Home buyers had been enjoying mortgage interest rates as low as 2.65% the last few years but the sudden upheaval in economic conditions has changed all that and rates are now around 5%, their highest level in more than a decade.
This is leading many aspiring home buyers to look at adjustable-rate mortgages (ARMs). ARMs come and go in popularity. They’ve been on the sidelines until recently but applications for them have doubled over the last three months, the Mortgage Bankers Association reports.
During times when interest rates are low, most homebuyers opt for a fixed-rate loan, sometimes paying extra points to shave the interest rate. This raises the upfront cost but can save money over time, depending on where the economy goes.
ARMs, on the other hand, are generally a little cheaper to get into and may offer lower payments for at least the first few years. But it’s wise to remember that the reason they’re called “adjustable” is that they can go up and down with inflation, usually on an annual basis.
Currently, ARMs are going for 3.5% or so, while fixed-rate loans are edging over 5%. If the economy gets back on track and interest rates go down, consumers who have a 5% loan may feel some buyers’ remorse. ARM borrowers, on the other hand, will enjoy a year or two of lower rates but may soon find themselves at 5% or more as well if inflation continues to roar along.

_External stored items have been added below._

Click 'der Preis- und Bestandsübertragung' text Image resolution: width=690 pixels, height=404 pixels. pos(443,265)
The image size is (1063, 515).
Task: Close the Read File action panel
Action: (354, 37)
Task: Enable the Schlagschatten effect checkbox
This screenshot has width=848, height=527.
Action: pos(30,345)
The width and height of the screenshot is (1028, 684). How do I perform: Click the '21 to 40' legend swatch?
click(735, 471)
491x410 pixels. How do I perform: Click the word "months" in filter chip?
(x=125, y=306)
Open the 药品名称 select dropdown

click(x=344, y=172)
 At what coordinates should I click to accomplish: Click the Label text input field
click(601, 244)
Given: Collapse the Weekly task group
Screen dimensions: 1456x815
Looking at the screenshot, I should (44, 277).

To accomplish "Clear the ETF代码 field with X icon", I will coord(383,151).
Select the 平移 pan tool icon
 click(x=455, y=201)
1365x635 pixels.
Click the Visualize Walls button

The biggest problem with an ARM is that it is basically a gamble. And in gambling, the house always wins, right? If interest rates go up, so does your payment. This makes it hard to budget. During the Great Recession of 2008, it meant that many consumers lost their homes because they couldn’t keep up with the ever-rising payments.
Will that happen again? No one knows but it’s possible.
Discount points can help
One way to try to get ahead of the game is to go for a fixed-rate mortgage while using discount points to reduce the interest rate.
Don’t know the term? Discount points are, very simply, money you pay upfront to cut your interest rate over the life of the mortgage. This could be a better option than an ARM but to be sure, you need to do the math. Here’s an example from Bankrate that shows how discount points could reduce costs on a 30-year, fixed-rate $200,000 mortgage.
In this example, the borrower bought two discount points. Each cost 1% of the loan, for a total of $4,000 upfront. This lowered the monthly payment from $954 to $898. If the happy new homeowners stayed in the home for 30 years, they saved $20,680.
Was it worth it? It depends on what they would have done with that $4,000 otherwise but one thing that didn’t happen is that their monthly interest payment didn’t go up, as it could have with with an ARM.
If you’re mortgage shopping, it’s worth spending some time building various scenarios. Mortgage brokers can help and so can sites like Bankrate, which has a wide variety of interactive worksheets to help you think through the many options.